Netflix’s recent quarterly update, and the news that the service’s total subscriber base had fallen by 200.000, provoked a strong reaction from investors. Multiple challenging factors were rightly cited in mitigation, including the shutdown of the company’s business in Russia, macroeconomic turbulence, increasing competition from new services, saturation in mature markets, and the prevalence of account sharing.
The company’s response in North America and EMEA has been to increase the price, cashing in on its scale to grow average revenue per user (ARPU). Meanwhile, Netflix’s operations in APAC have largely continued their positive trajectory, recording a net gain of over 1 million subscriptions, Ampere Analysis noted in its latest report.
As Netflix seeks to monetize its market domination in the West, in APAC it continues to focus on driving subscription uptake at the expense of ARPU, in particular in developing markets. “Cheaper mobile plans and local content investment are key drivers for Netflix’s continued growth in a region where many consumers do not possess the same level of willingness or ability to pay for subscription services as in developed markets,” said Orina Zhao, Senior Analyst at Ampere Analysis and the author of the report.

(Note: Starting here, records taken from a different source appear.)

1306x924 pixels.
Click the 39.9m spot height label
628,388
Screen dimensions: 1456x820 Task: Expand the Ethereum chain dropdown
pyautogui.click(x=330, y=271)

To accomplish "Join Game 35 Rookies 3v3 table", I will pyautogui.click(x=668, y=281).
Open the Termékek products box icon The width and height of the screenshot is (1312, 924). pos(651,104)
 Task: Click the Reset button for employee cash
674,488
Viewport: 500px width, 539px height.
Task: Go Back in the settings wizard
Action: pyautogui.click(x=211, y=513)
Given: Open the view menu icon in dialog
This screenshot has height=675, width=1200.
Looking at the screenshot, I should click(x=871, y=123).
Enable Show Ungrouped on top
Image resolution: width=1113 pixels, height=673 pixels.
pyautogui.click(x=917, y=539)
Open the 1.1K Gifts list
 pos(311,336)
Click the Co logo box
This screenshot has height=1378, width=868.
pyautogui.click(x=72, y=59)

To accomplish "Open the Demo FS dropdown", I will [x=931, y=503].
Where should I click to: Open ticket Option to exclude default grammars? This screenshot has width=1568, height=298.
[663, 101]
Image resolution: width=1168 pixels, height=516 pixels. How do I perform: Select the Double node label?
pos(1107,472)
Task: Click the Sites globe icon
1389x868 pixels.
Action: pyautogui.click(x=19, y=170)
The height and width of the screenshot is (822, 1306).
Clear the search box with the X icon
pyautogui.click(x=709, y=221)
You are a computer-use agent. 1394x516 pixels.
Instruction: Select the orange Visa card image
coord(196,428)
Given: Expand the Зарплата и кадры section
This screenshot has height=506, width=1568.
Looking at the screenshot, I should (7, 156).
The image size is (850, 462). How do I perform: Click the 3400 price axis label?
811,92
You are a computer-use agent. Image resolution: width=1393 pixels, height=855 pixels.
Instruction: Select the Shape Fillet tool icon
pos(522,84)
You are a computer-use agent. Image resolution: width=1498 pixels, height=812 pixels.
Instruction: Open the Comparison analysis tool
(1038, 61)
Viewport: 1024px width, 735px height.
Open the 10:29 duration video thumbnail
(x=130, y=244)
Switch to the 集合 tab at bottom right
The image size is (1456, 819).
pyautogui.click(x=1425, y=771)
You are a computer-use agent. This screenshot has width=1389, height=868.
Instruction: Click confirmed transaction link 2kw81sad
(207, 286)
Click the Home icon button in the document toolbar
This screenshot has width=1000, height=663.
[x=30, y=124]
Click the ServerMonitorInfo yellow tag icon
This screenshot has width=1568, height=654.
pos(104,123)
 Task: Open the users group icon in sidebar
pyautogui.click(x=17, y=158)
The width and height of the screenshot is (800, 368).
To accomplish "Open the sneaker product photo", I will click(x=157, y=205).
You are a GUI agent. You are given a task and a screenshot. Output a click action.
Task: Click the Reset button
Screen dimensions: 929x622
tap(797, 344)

In India, for example, Netflix has not only introduced simpler mobile-focused plans, it has regularly reduced prices to bring them closer to local SVOD platforms. The most recent price cut, at the end of 2021, helped Netflix add an estimated 360.000 subscriptions in India in the first quarter of 2022, the largest growth in the APAC region. On the back of this, Netflix introduced similar mobile-tier plans across other developing markets in Southeast Asia.
In addition, Netflix has tightened its partnership with mobile providers in APAC to enable carrier billing, service bundling or sometimes zero rating. It has also gradually extended its partnership to broadband and pay TV providers in the region through on-boarding deals, bundling or exclusive data packages. Furthermore, Netflix is reportedly looking to trial an ad-funded streaming in markets where penetration is low and monetization is challenging. All initiatives are improving accessibility and driving uptake among the vast consumer base in APAC.
In contrast to the developing markets in APAC, Netflix has proven successful in developed APAC markets (such as Australia and New Zealand, Japan, South Korea, and Taiwan) without needing to compromise on ARPU. It has also ramped up its investment in local content: Ampere estimates that, between 2016 and 2021, Netflix has spent over $2.2 billion on Japanese content and $850 million on Korean content, respectively, with about half of each going to original productions. With 24 Korean titles and 19 titles Japanese titles currently commissioned (as per May 2022), Korean and Japanese have also risen to be Netflix’s third and fourth largest commissioned language among its total upcoming shows, further strengthening the global streamer’s APAC presence.